Turkey exports for 2005 are forecast at 510 million pounds, based on continued growth in sales to Mexico and Canada, along with strong improvements in exports to a number of Asian countries. A rapid resolution of export restrictions to the Mexican market will be the key to overall export levels in 2005. Shipments to Mexico accounted for 61 percent of all turkey exports in 2004.

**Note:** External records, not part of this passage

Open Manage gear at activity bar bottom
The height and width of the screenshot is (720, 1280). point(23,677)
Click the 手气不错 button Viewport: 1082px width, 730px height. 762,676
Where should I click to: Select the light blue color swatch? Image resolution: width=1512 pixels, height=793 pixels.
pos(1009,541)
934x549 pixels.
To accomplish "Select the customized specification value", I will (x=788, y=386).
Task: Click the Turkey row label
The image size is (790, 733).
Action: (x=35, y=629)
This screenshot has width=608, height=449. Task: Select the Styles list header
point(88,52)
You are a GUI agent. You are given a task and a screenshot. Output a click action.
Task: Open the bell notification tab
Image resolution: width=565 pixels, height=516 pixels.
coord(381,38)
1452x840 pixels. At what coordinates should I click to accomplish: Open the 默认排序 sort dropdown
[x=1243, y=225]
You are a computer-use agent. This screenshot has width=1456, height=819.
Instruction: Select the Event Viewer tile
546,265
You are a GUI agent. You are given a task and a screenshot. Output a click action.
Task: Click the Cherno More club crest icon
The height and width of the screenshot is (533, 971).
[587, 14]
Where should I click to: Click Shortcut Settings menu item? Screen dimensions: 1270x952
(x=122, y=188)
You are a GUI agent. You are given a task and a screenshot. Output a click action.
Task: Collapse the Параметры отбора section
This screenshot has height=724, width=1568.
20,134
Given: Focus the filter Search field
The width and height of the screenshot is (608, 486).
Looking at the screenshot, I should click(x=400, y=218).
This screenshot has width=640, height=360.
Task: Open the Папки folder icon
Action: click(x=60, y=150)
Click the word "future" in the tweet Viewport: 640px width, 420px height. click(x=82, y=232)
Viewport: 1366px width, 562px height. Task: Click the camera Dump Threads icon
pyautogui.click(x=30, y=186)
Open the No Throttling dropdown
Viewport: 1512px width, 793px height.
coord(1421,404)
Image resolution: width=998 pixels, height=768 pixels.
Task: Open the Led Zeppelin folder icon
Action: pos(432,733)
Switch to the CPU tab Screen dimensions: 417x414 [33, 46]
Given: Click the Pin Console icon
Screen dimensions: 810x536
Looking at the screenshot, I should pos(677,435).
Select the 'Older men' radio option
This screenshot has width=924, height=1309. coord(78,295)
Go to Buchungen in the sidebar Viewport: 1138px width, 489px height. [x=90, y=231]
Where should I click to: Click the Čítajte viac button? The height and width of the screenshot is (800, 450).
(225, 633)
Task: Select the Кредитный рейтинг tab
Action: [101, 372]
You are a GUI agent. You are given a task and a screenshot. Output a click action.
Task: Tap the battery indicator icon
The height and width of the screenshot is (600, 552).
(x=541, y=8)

Eggs - Buildup of Layer Flocks Push Prices Down From High Records Early in 2004

Fluctuations in laying flocks over the last 2 years caused wide variation in wholesale table egg prices. After prices for wholesale table eggs (NY grade A large) bottomed-out in May 2003 at 67.67 cents per dozen, declining egg supplies from smaller layer flocks caused prices to climb for the rest of 2003. Prices achieved the highest level ever in November 2003 at 122.94 cents per dozen, and fell afterwards to 57.85 cents per dozen in October. For all of 2004, prices averaged 82.18 cents per dozen, 6.5 percent below the average wholesale price for 2003. Retail egg prices last year peaked in March at $1.625 per dozen, falling thereafter to the year’s low of 88.6 cents per dozen in November. For 2004, retail egg prices averaged $1.305 per dozen, the highest ever recorded.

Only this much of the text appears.